In both instances, the team collected data on the reflections of the waves taken in a room as a single person moved around.
At the same time, they also recorded data about the room using a special camera which uses a process known as ‘time-of-flight’ to measure the dimensions of the room and provide low-resolution images.
By combining the echo data from the microphone and the image data from the time-of-flight camera, the team ‘trained’ the algorithm over hundreds of repetitions to associate specific delays in the echoes with images.

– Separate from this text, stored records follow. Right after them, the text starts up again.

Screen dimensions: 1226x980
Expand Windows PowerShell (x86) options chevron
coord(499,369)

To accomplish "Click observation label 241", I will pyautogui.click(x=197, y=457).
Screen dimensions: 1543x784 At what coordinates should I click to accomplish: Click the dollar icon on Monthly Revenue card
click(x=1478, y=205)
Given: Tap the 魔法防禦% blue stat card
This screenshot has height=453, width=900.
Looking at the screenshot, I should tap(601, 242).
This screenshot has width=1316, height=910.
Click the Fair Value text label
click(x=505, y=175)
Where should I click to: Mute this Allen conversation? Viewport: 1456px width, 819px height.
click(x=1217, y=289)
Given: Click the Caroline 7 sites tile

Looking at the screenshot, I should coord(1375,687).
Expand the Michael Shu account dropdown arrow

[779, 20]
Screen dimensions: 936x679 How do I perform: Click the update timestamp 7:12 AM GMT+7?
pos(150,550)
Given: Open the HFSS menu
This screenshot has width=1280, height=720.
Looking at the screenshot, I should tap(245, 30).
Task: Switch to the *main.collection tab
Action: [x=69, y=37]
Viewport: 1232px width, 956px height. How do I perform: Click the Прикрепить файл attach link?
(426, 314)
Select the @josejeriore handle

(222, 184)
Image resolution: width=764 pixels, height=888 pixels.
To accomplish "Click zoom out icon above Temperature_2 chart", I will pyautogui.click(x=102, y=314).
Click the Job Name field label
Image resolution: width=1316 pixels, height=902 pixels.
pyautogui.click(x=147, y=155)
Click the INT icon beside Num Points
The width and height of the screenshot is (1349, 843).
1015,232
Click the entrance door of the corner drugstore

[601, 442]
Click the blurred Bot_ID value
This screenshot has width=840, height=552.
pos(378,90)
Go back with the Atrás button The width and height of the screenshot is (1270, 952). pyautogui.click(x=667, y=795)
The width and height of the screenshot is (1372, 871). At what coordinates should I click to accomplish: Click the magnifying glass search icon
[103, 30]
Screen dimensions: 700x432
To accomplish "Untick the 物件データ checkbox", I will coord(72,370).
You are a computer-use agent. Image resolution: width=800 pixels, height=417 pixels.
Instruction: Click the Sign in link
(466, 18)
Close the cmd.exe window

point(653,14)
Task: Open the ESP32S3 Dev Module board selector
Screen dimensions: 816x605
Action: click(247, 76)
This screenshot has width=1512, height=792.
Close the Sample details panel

Eventually, the algorithm had learned enough to generate its own detailed images of the room and its contents from the echo data alone, giving it the ‘bat-like’ ability to sense its surroundings.
“We’ve now been able to demonstrate the effectiveness of this algorithmic machine-learning technique using light and sound, which is very exciting,” Dr Turpin continued.
“It’s clear that there is a lot of potential here for sensing the world in new ways, and we’re keen to continue exploring the possibilities of generating more high-resolution images in the future.”